My love language is affirmation.
I’ve only discovered that when I took the test. And it makes sense. All my life, I’ve worked my butt off and devoted so much of myself to my profession. And yes, I’ve earned the love back through my title, my reputation and the (relatively good) paycheck I get each month.
But aside from that, I need somebody to give me a pat on the back and tell me that I did good. I know what I am capable of doing and I am confident about my abilities. But to hear from other people their appreciation for your work inspires me more. It just makes getting up in bed for work every morning so worth it.
Now there is another kind of affirmation that can just bring me to the 7th heaven. And that’s when somebody says I’m beautiful, because I don’t get that often. (I get “cute” all the time. Well, I don’t just want “cute”. I want “beautiful” ;-)

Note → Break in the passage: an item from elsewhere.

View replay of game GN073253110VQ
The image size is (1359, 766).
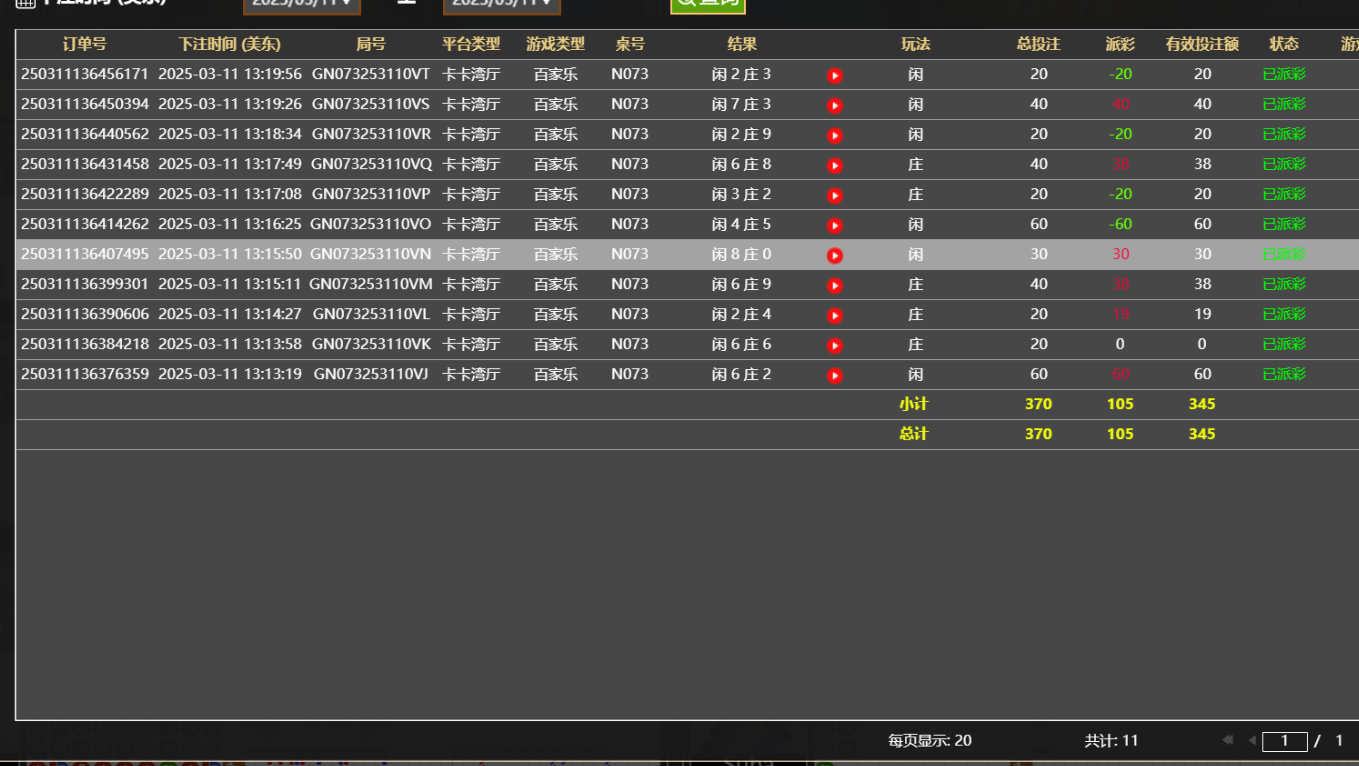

Then last Saturday, I went to a college reunion party. My fairy godmother probably gave me some bibbidi-bobbidi-boo spell because I got what I wanted.
The ex-boyfriend told me I still look beautiful after all these years (uyyy!!!).
My friends from our major also told me I’m beautiful (wide, giddy smile).
My first barkada during freshman year told me I look even more beautiful now than I had been in college (gently tucking a wisp of hair behind ear).
And classmates from here and abroad sent lovely messages sprinkled with “gorgeous”, “hot”, “young-looking” (oh, stop it).
The thing is, everyone said the same thing about each other. Because really, everyone just look good, fresh as the day we met in college, and yes, beautiful, beautiful, beautiful.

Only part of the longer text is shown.